Formula Student Germany is a student engineering design competition in which student teams design, manufacture, test and race their own formula style race-car. In 2022, the competition added a driverless event in which teams had to implement self-driving capabilities on their race-car. This project was a part of working for the team - Orion Racing India.
The event has many dynamic events which the teams have to complete successfully. The vehicle has to navigate around the track by itself using inbuilt sensors and computers.
The battery pack of an Electric Vehicle is one of the fundamental components of an Electric Vehicle Powertrain. The assembly consists of electrical cells, monitoring electronics and protection systems. Electrical Cells, due to their sensitive and fragile nature, requires precise structural support and electronic management. The design of the battery has direct impact on performance, since it controls the amount of energy available at the disposal of the vehicle for propulsion, as well as how that energy is delivered
The goal of the project was to design, manufacture, test and validate a high voltage 430V battery pack for the electric race-car.
Considering the lack of practical data due to Covid-19 induced lockdowns, the decision-making process for most of the parameters of the battery pack relied on data from lap simulations. Simulations were run for each event multiple times on Formula Bharat’s Track, and the data gathered from them was used to decide the pack parameters. Each event gave us data for a different parameter.
The maximum voltage of our motor is 470V and thus we tried to go as close as possible to increase the efficiency of the system and looking at all the constraints a 2p102s configuration was chosen which was the best possible configuration leading to the accumulator voltage of 428.4 and the energy capacity was 7.2 KWh. The maximum value of current discharge was found to be approximately 240A
From our research, we found that Lithium Cobalt Oxide (LiCoO2) cells have higher nominal voltage and gravimetric energy density as compared to other chemistries. It has lower lifecycle count and slightly lower efficiency as compared to other chemistries, but the higher energy density and current draw outweigh these drawbacks, hence making LiCoO2 cells the choice for the accumulator. Other Nickel-based chemistries such as NiMH and NiCad were considered as well, but their low nominal voltage and correspondingly low energy density made them a poor choice for a high-power battery pack.

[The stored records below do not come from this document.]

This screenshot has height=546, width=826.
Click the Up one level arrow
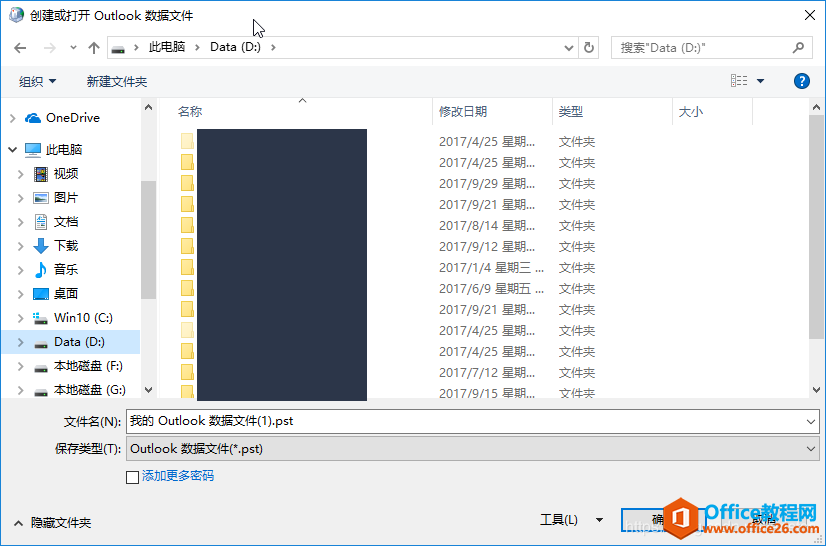pos(94,48)
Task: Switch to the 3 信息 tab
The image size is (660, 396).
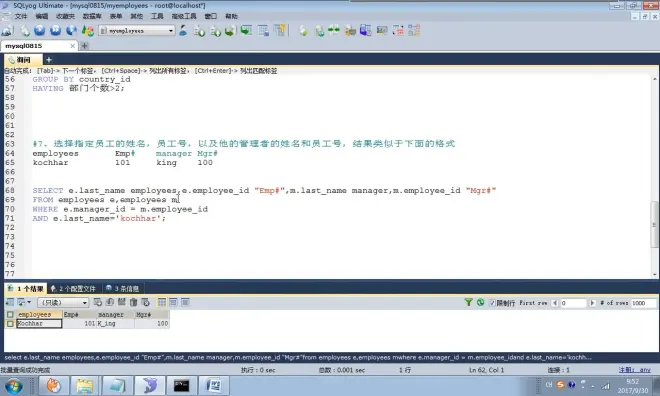Action: point(122,289)
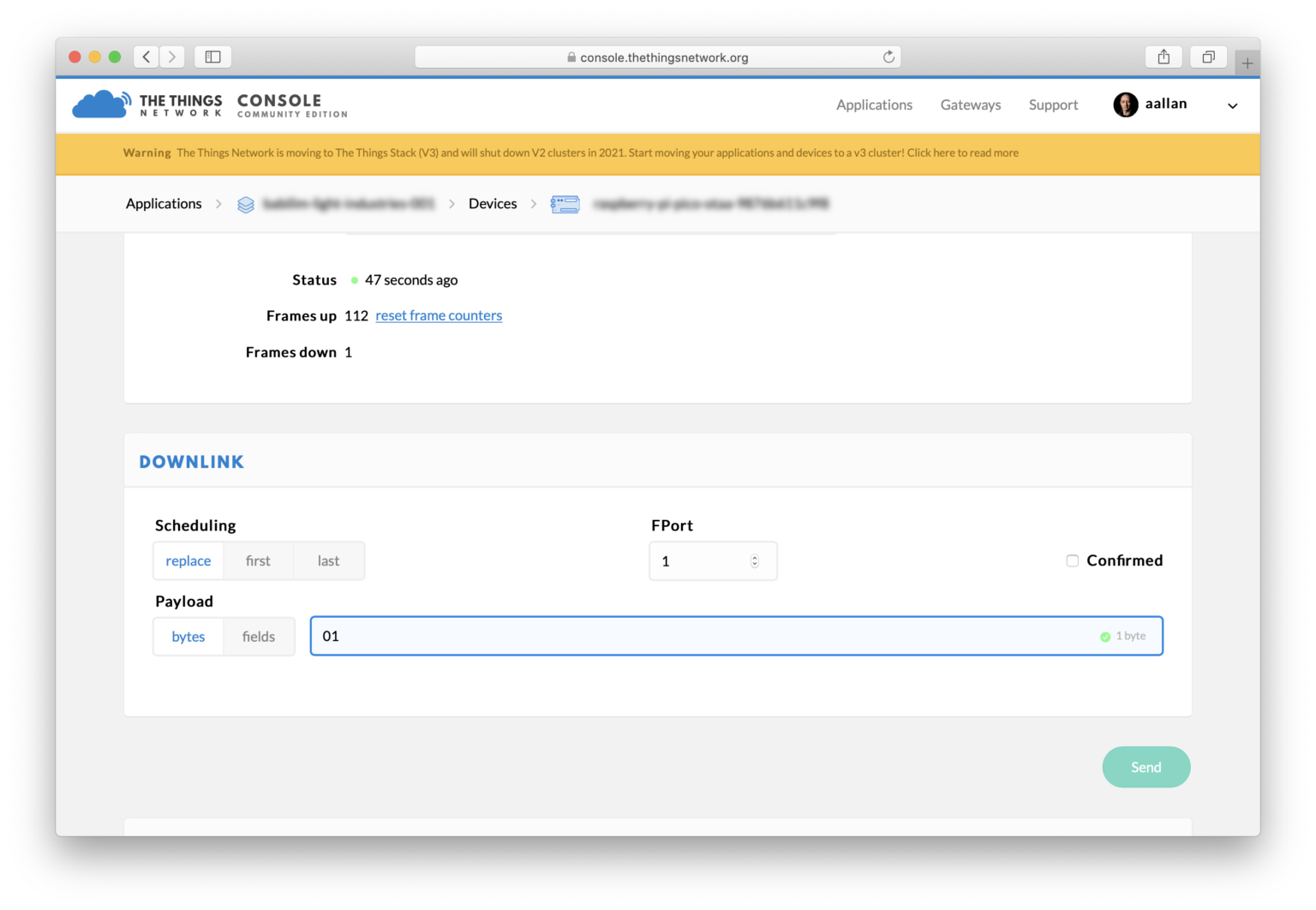Click the green checkmark in payload field
Viewport: 1316px width, 910px height.
[x=1104, y=636]
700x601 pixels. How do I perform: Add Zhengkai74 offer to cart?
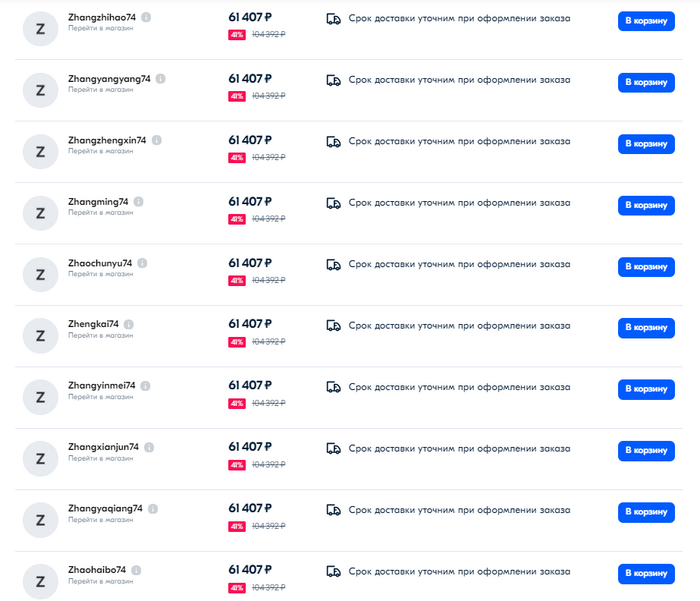click(x=646, y=328)
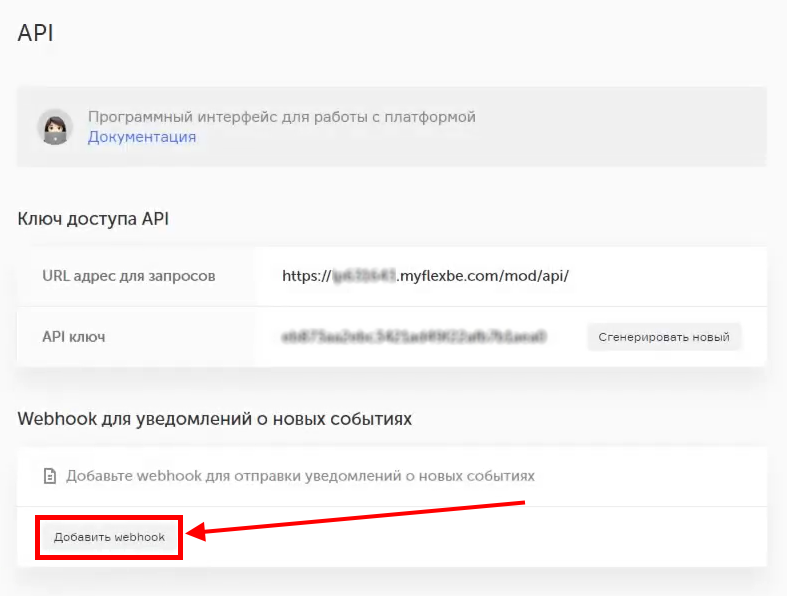The width and height of the screenshot is (787, 596).
Task: Click the blurred subdomain in the request URL
Action: point(366,275)
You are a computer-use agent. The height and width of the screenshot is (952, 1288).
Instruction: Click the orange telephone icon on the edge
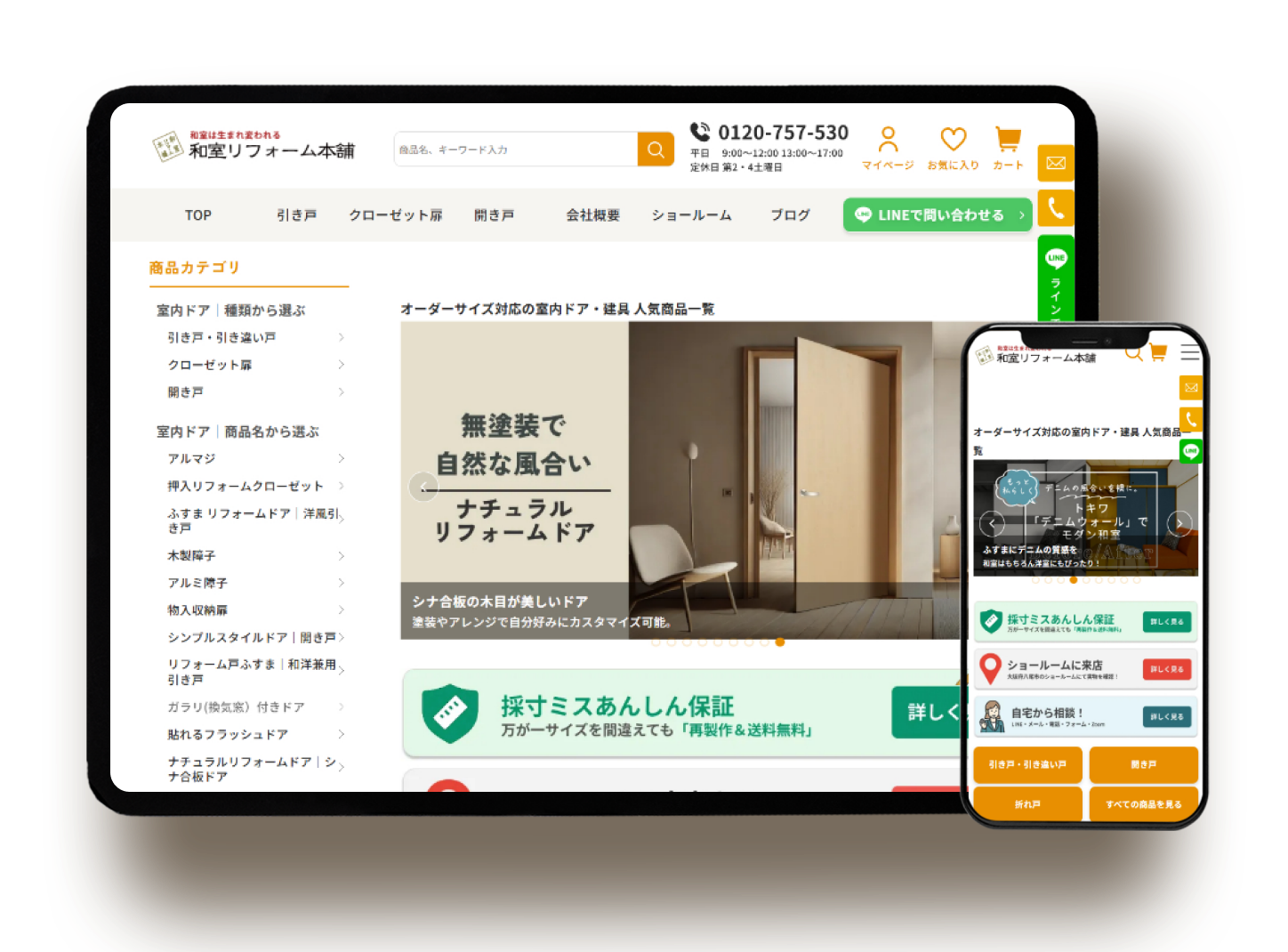[x=1056, y=207]
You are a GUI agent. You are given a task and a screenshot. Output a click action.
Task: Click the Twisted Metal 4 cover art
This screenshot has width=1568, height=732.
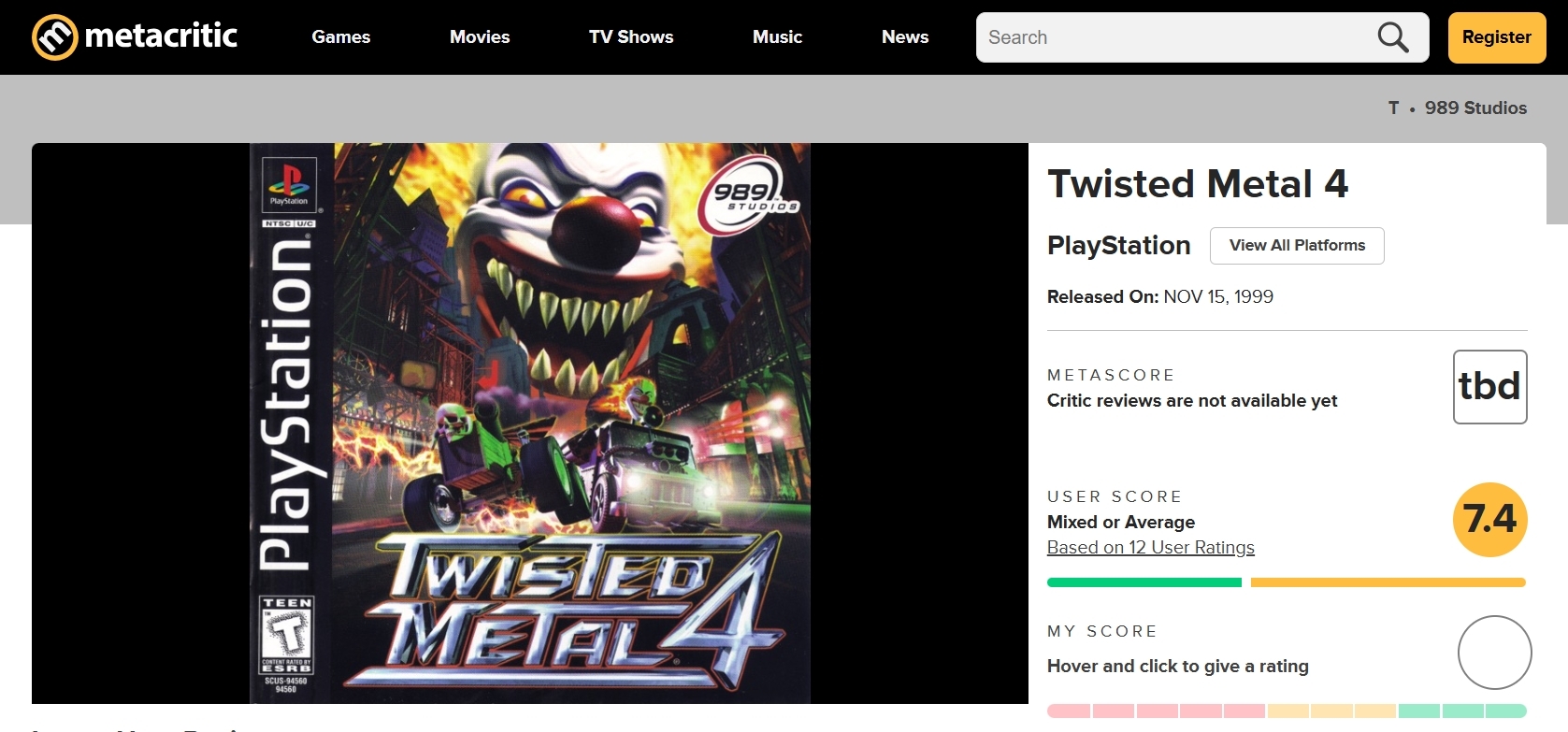tap(529, 423)
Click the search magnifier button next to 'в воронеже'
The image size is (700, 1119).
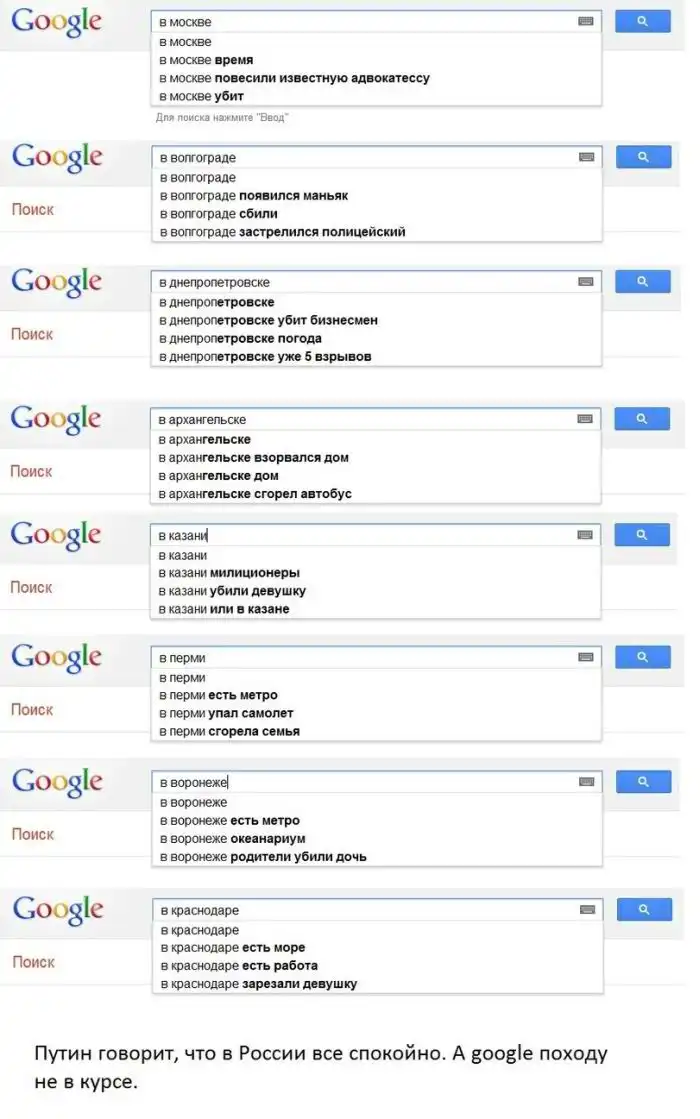[643, 782]
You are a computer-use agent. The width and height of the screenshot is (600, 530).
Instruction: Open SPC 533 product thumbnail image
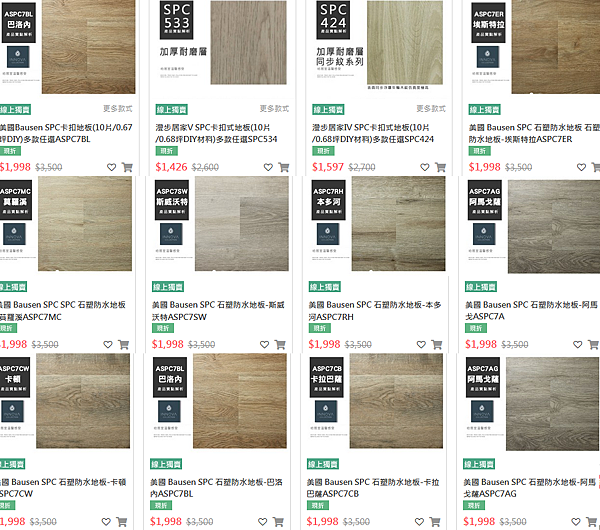click(223, 47)
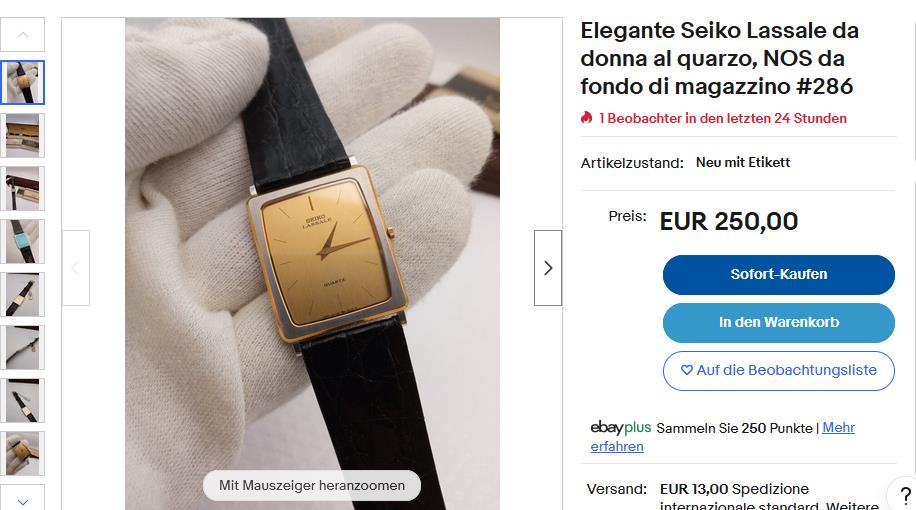Open the third thumbnail image
This screenshot has height=510, width=916.
click(x=23, y=188)
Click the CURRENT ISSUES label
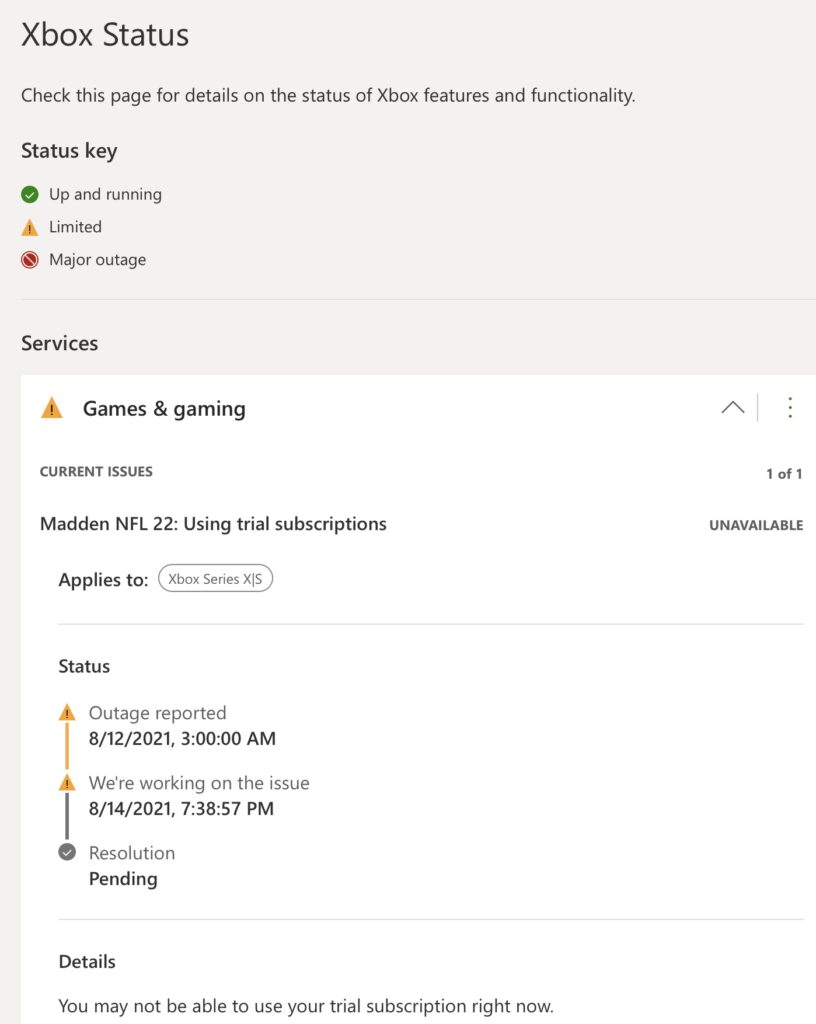Viewport: 816px width, 1024px height. (x=96, y=471)
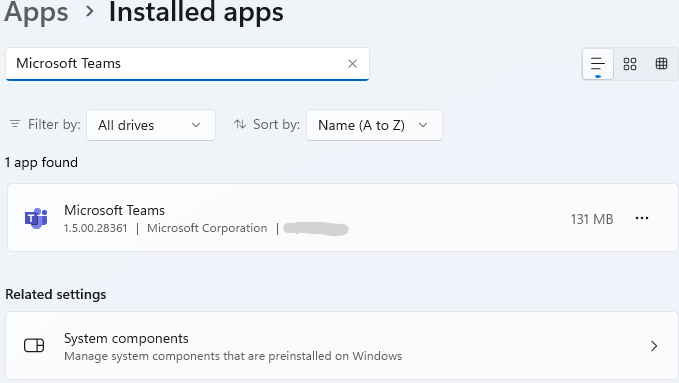Open the All drives filter dropdown

[151, 125]
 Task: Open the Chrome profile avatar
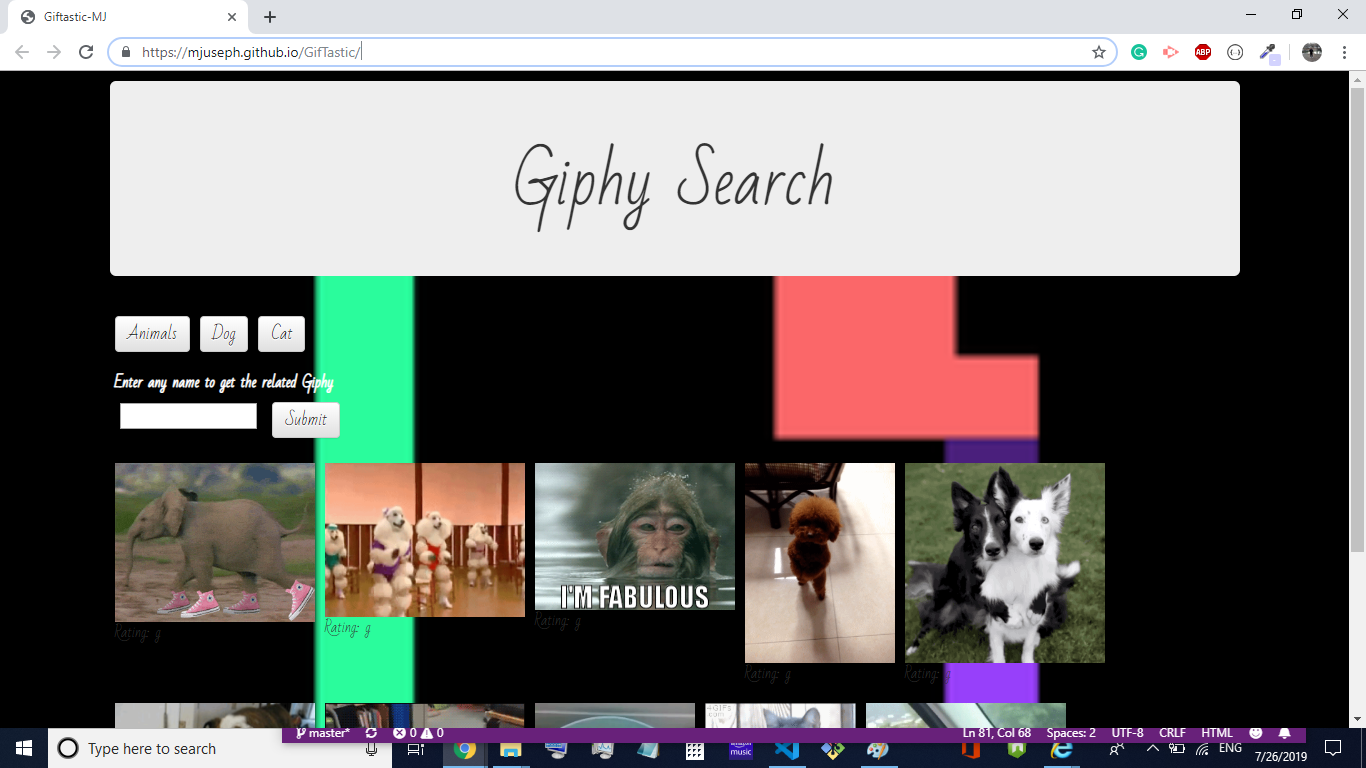(1312, 52)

The next step is selection of the cell format. The main formats considered were cylindrical, flat pouch and prismatic. The main factors looked at were packaging efficiency, availability of cells, as well as mechanical constraints such as cooling possibilities and ease of manufacturing. After performing market research, we found that flat pouch cells satisfy all the above requirements. Cylindrical cells do not have sufficient current delivery capability and thus require parallel strings of cells, which add weight and manufacturing difficulty. Flat pouch cells are available in much higher varieties of capacity and current draw, and thus offer the flexibility to fit into any design.
In order to maximize available volume, as well as keep the center of gravity as close to the center as possible, the battery container was designed with a sloping face. The angle of the slope matches the incline of the drivers’ seat, thus allowing the accumulator container to move further forward, releasing space for the motor and drivetrain behind it.
The advantage of flexible and lightweight stack drove us towards the idea of 3D printing. We chose FR-ABS as material for stack because it fitted in our requirements under electrical, mechanical and flame retardant criteria. Since the accumulator is a high voltage electrical device, insulation is of utmost importance for the safety of the driver and the engineers working on the vehicle and the battery pack itself.